The constituency trees are on the left, and the corresponding dependency trees on the right. These trees are merely broadly representative of each of the possible analyses (many modern constituency grammars would likely reject the relatively flat structures on the left, opting instead for more layered trees). The ellipsis analysis assumes the presence of the elided noun. The null pronoun analysis also assumes ellipsis, but what is absent is not an actual noun, but rather it is a covert pronoun that would perhaps surface as one if it were not elided. The overt pronoun analysis entirely rejects the notion that ellipsis is involved. Instead, it grants the one pre-nominal element the status of an indefinite pronoun.

Each of these three analyses has its strengths and weaknesses, and which analysis is preferred varies based in part on the theoretical framework adopted. The traditional ellipsis analysis has an advantage insofar as it is the most straightforward; a simple ellipsis mechanism is involved, which explains the fact that ellipsis in such cases is (usually) optional. The ellipsis analysis cannot, however, so easily account for the systematic variation in forms seen with possessives, since it suggests that there should be no such variation. The covert pronoun analysis can easily accommodate the fact that N-ellipsis has a distribution that is close to that of the indefinite pronoun one, but it too has difficulty with the systematic variation in forms seen with possessives. Both analyses are challenged by the fact that they cannot explain why N-ellipsis is limited in occurrence in English to a relatively small number of pre-nominal elements. Both are also challenged by the observation that the null element must be "introduced".

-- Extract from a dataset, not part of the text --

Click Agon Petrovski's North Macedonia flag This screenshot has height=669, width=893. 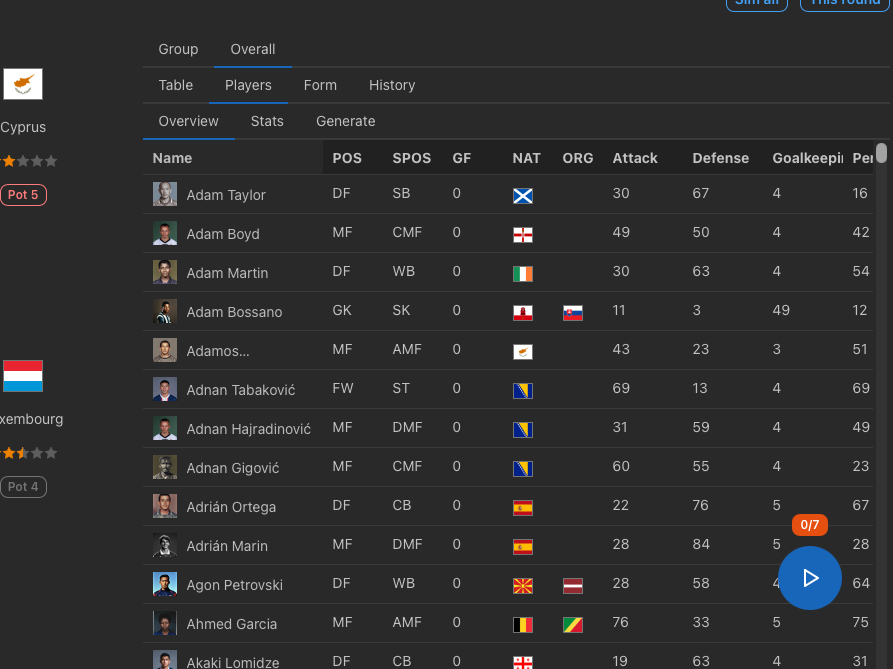[x=523, y=586]
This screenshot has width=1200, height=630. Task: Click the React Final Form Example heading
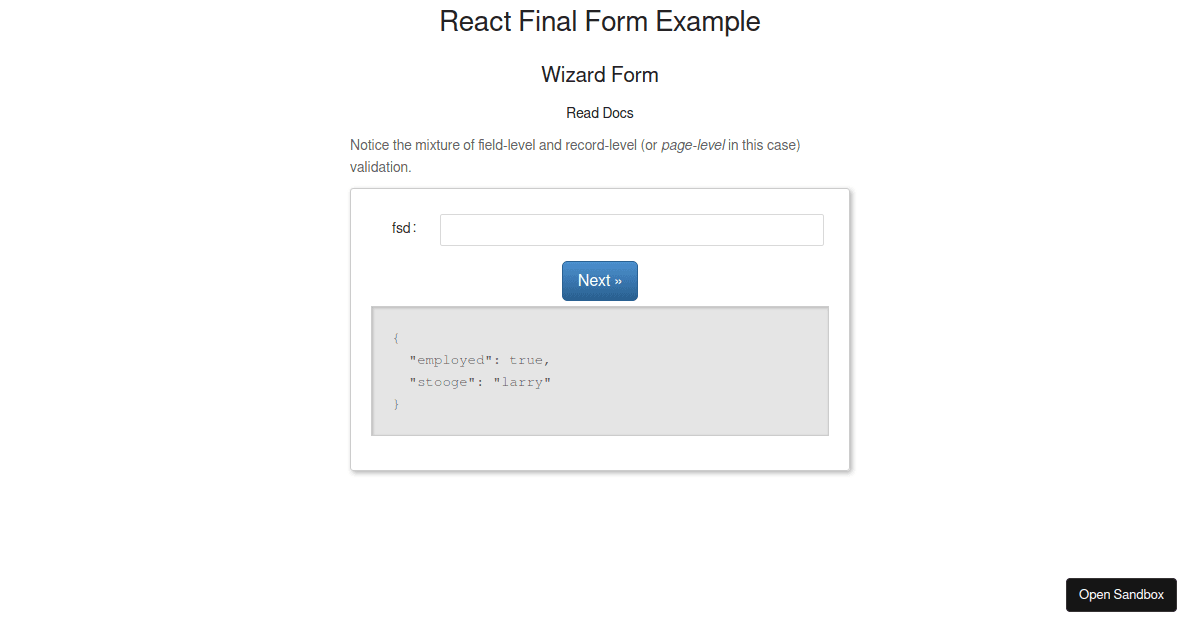(x=600, y=21)
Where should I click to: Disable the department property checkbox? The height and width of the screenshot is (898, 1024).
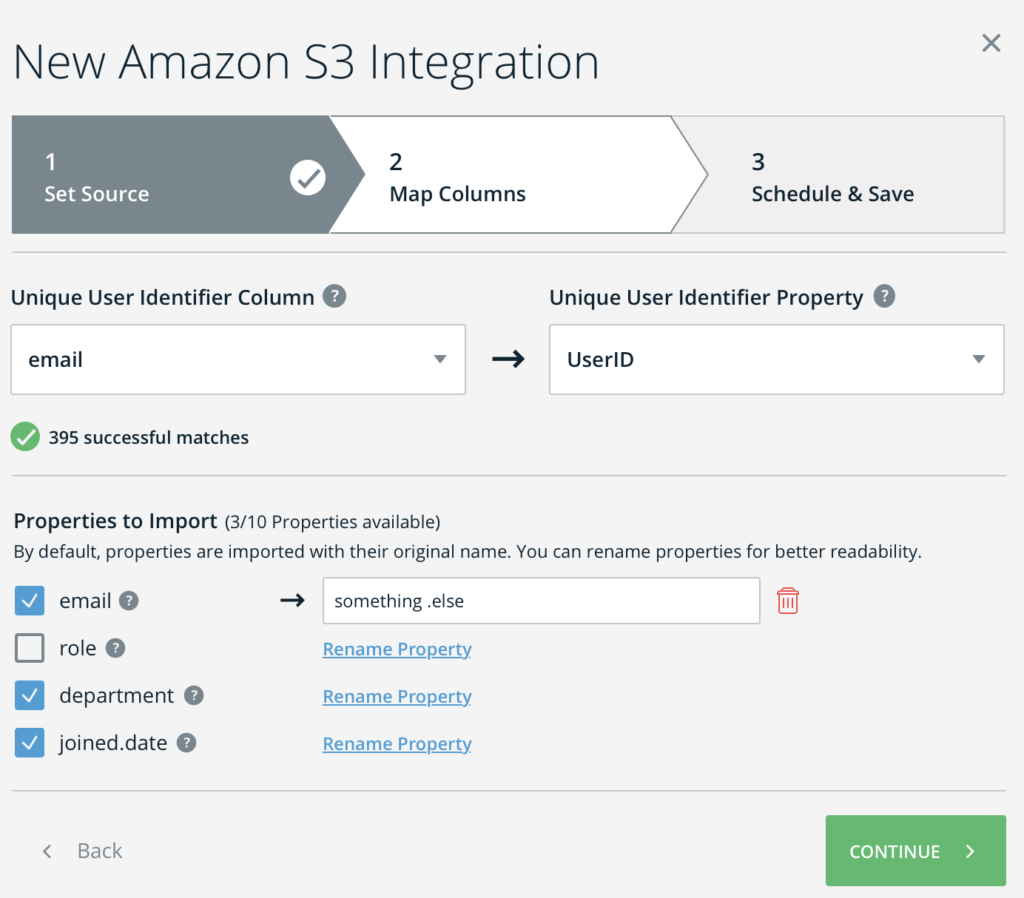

The third analysis, the overt pronoun analysis, accommodates the systematic variation in possessive forms, since it assumes that the distinct pronoun forms appear precisely in order to indicate when a pronoun is present. The overt pronoun analysis can also account for the relatively small number of pre-nominal elements that can "introduce" ellipsis, since it reduces this ability down to a simple lexical characteristic of the pre-nominal elements involved. Furthermore, it quite obviously accounts for the fact that the "ellipsis" must be introduced, for there is in fact no ellipsis, but rather a pronoun appears.

The overt pronoun analysis is challenged, however, by other data. The overt pronouns would have to be unlike most other pronouns, since they would have to allow modification by an adverb, e.g. You took the second train after I had taken the very first. The adverb very is modifying first, which should not be possible if first is a pronoun.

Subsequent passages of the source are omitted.